I have a bunch of improperly formatted Chinese html files. They contain unnecessary spaces and line breaks which will be displayed as extra spaces in the browser. I've written a script using lxml to modify the html files. It works fine on simple tags, but I'm stuck on nested ones. For example:
<p>祝你<span>19</span>岁
生日快乐。</p>
will be displayed is the browser as:
祝你19岁 生日快乐。
Notice the extra space. This is what needs to be deleted. The result html should be like this:
<p>祝你<span>19</span>岁生日快乐。</p>
How do I do this?
Note that the nesting(like the span tag) could be arbitrary, but I don't need to consider the content in the nested elements, they should be preserved as they are. Only the text in the outer element needs to by formatted.
This is what I've got:
# -*- coding: utf-8 -*-
import lxml.html
import re
s1 = u"""<p>祝你19岁
生日快乐。</p>"""
p1 = lxml.html.fragment_fromstring(s1)
print p1.text # I get the whole line.
p1.text = re.sub("\s+", "", p1.text)
print p1.tostring() # spaces are removed.
s2 = u"""<p>祝你<span>19</span>岁
生日快乐。</p>"""
p2 = lxml.html.fragment_fromstring(s2)
print p2.text # I get "祝你"
print p2.tail # I get None
i = p2.itertext()
print i.next() # I get "祝你"
print i.next() # I get "19" from <span>
print i.next() # I get the tailed text, but how do I assemble them back?
print p2.text_content() # The whole text, but how do I put <span> back?
>>> root = etree.fromstring('<p>祝你<span>19</span>岁\n生日快乐。</p>')
>>> etree.tostring(root)
b'<p>祝你<span>19</span>岁\n生日快乐。</p>'
>>> for e in root.xpath('/p/*'):
... if e.tail:
... e.tail = e.tail.replace('\n', '')
...
>>> etree.tostring(root)
b'<p>祝你<span>19</span>岁生日快乐。</p>'
Controversially, I wonder whether this is possible to complete without using an HTML/XML parser, considering that it appears to be cause by line wrapping.

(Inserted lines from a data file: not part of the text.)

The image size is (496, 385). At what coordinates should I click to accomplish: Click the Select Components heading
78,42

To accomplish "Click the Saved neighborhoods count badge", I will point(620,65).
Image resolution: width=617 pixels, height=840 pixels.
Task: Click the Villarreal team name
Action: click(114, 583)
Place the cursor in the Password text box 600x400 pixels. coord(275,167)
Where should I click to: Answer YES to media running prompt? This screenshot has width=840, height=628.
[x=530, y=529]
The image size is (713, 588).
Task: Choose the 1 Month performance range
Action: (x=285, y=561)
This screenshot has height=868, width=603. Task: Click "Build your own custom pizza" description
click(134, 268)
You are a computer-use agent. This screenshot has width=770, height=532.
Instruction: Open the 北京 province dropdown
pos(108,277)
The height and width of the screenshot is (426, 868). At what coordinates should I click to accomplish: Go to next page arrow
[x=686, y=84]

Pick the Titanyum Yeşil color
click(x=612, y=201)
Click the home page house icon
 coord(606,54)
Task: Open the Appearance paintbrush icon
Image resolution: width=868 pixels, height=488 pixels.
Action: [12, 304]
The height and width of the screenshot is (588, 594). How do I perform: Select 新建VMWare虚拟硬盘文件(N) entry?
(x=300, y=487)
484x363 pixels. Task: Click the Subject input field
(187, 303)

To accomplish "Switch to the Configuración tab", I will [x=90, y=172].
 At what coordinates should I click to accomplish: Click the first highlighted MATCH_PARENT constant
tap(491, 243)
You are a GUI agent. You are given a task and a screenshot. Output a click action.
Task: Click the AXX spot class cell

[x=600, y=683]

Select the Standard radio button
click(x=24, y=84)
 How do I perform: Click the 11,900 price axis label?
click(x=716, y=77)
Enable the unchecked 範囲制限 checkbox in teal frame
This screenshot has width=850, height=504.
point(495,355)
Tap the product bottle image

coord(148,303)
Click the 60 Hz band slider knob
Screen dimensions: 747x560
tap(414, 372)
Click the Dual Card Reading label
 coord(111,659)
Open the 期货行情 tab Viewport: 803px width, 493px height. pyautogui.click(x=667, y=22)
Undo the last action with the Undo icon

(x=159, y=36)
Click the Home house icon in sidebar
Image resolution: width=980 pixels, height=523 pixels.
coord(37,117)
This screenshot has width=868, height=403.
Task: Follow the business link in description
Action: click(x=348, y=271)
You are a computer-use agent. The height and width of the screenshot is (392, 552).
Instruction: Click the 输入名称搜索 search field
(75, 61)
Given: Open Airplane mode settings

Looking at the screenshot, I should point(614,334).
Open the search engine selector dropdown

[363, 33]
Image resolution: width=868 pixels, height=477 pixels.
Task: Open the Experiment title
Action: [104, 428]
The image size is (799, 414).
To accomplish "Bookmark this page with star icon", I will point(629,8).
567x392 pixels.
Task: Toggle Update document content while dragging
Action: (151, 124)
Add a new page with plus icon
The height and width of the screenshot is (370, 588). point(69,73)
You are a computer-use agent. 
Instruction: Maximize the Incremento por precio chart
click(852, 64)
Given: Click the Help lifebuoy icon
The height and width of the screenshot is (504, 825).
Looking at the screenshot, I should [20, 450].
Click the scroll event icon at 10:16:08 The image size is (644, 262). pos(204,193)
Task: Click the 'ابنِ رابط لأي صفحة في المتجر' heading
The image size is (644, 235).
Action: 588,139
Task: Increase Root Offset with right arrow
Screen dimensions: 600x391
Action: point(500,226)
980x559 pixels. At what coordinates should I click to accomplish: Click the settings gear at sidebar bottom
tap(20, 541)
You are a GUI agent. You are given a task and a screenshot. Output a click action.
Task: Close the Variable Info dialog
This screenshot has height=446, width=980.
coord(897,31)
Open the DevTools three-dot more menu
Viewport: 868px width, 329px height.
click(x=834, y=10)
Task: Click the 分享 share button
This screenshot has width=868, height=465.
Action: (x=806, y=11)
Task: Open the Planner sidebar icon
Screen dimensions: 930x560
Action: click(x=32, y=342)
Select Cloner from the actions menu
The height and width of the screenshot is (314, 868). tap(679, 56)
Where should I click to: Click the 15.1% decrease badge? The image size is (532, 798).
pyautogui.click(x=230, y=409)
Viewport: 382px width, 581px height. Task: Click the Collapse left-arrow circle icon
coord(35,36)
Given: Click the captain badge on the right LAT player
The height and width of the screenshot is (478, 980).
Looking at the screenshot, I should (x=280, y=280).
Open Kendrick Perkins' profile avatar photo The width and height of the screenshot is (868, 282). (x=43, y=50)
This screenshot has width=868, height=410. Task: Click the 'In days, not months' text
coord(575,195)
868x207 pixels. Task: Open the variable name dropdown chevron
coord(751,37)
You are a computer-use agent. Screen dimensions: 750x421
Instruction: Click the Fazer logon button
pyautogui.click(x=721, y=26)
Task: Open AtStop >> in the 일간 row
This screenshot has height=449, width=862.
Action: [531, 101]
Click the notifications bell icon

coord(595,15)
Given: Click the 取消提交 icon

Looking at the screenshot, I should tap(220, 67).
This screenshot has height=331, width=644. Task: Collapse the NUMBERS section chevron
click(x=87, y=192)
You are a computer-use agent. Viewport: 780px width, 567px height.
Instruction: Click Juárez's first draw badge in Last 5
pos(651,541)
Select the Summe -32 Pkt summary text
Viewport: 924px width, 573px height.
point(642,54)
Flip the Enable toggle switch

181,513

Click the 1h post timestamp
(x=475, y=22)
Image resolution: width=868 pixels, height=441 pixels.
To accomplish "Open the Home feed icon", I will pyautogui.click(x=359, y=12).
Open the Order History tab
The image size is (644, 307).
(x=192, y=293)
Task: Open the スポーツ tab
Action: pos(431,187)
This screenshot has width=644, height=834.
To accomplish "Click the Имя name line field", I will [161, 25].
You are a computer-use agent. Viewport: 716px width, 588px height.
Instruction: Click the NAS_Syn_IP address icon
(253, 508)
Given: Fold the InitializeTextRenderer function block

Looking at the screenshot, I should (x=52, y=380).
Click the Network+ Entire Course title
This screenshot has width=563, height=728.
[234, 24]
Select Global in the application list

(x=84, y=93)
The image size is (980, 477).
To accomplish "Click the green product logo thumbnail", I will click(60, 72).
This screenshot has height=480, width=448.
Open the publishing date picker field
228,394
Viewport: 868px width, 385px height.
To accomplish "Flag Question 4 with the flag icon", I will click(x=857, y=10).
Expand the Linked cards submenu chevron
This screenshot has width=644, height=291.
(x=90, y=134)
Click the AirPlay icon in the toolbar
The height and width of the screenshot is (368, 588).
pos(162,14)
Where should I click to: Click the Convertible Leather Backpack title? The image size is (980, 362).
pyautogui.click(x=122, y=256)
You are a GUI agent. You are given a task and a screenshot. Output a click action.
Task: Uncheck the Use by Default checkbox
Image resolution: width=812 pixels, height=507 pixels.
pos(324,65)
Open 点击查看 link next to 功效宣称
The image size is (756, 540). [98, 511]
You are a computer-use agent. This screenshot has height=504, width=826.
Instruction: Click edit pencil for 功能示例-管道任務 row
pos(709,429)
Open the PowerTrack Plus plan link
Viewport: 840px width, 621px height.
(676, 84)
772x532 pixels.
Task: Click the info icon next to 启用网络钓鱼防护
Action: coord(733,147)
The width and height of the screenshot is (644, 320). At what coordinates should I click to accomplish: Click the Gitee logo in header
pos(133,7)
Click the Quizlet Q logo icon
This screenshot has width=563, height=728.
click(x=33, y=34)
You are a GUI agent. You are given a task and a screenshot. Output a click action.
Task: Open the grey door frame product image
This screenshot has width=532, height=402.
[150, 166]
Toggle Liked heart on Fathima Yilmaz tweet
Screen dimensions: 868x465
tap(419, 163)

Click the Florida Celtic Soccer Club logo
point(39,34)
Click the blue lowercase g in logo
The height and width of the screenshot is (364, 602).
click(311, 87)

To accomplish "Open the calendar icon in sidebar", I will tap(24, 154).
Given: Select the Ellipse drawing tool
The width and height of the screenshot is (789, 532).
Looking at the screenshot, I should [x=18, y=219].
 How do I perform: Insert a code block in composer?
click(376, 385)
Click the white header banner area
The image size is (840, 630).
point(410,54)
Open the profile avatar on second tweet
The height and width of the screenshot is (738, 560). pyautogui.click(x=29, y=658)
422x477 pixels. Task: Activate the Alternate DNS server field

I built a regular expression to look for whitespace between Chinese text with the help of this solution here: https://stackoverflow.com/a/2718268/267781
I don't know whether the catch-all of any whitespace between characters or whether the more specific [char]\n\s*[char] is most suitable to your problem.
# -*- coding: utf-8 -*-
import re
# Whitespace in Chinese HTML
## Used this solution to create regexp: https://stackoverflow.com/a/2718268/267781
## \s+
fixwhitespace2 = re.compile(u'[\u2e80-\u2e99\u2e9b-\u2ef3\u2f00-\u2fd5\u3005\u3007\u3021-\u3029\u3038-\u303a\u303b\u3400-\u4db5\u4e00-\u9fc3\uf900-\ufa2d\ufa30-\ufa6a\ufa70-\ufad9\U00020000-\U0002a6d6\U0002f800-\U0002fa1d](\s+)[\u2e80-\u2e99\u2e9b-\u2ef3\u2f00-\u2fd5\u3005\u3007\u3021-\u3029\u3038-\u303a\u303b\u3400-\u4db5\u4e00-\u9fc3\uf900-\ufa2d\ufa30-\ufa6a\ufa70-\ufad9\U00020000-\U0002a6d6\U0002f800-\U0002fa1d]',re.M)
## \n\s*
fixwhitespace = re.compile(u'[\u2e80-\u2e99\u2e9b-\u2ef3\u2f00-\u2fd5\u3005\u3007\u3021-\u3029\u3038-\u303a\u303b\u3400-\u4db5\u4e00-\u9fc3\uf900-\ufa2d\ufa30-\ufa6a\ufa70-\ufad9\U00020000-\U0002a6d6\U0002f800-\U0002fa1d](\n\s*)[\u2e80-\u2e99\u2e9b-\u2ef3\u2f00-\u2fd5\u3005\u3007\u3021-\u3029\u3038-\u303a\u303b\u3400-\u4db5\u4e00-\u9fc3\uf900-\ufa2d\ufa30-\ufa6a\ufa70-\ufad9\U00020000-\U0002a6d6\U0002f800-\U0002fa1d]',re.M)
sample = u'<html><body><p>\u795d\u4f6019\u5c81\n \u751f\u65e5\u5feb\u4e50\u3002</p></body></html>'
fixwhitespace.sub('',sample)
Yielding
<html><body><p>祝你19日快乐。</p></body></html>
However, here's how you might do it using the parser and xpath to find linefeeds:
# -*- coding: utf-8 -*-
from lxml import etree
import re
fixwhitespace = re.compile(u'[\u2e80-\u2e99\u2e9b-\u2ef3\u2f00-\u2fd5\u3005\u3007\u3021-\u3029\u3038-\u303a\u303b\u3400-\u4db5\u4e00-\u9fc3\uf900-\ufa2d\ufa30-\ufa6a\ufa70-\ufad9\U00020000-\U0002a6d6\U0002f800-\U0002fa1d](\n\s*)[\u2e80-\u2e99\u2e9b-\u2ef3\u2f00-\u2fd5\u3005\u3007\u3021-\u3029\u3038-\u303a\u303b\u3400-\u4db5\u4e00-\u9fc3\uf900-\ufa2d\ufa30-\ufa6a\ufa70-\ufad9\U00020000-\U0002a6d6\U0002f800-\U0002fa1d]',re.M)
sample = u'<html><body><p>\u795d\u4f6019\u5c81\n \u751f\u65e5\u5feb\u4e50\u3002</p></body></html>'
doc = etree.HTML(sample)
for t in doc.xpath("//text()[contains(.,'\n')]"):
if t.is_tail:
t.getparent().tail = fixwhitespace.sub('',t)
elif t.is_text:
t.getparent().text = fixwhitespace.sub('',t)
print etree.tostring(doc)
Yields:
<html><body><p>祝你19日快乐。</p></body></html>
I'm curious what the best match to your working data is.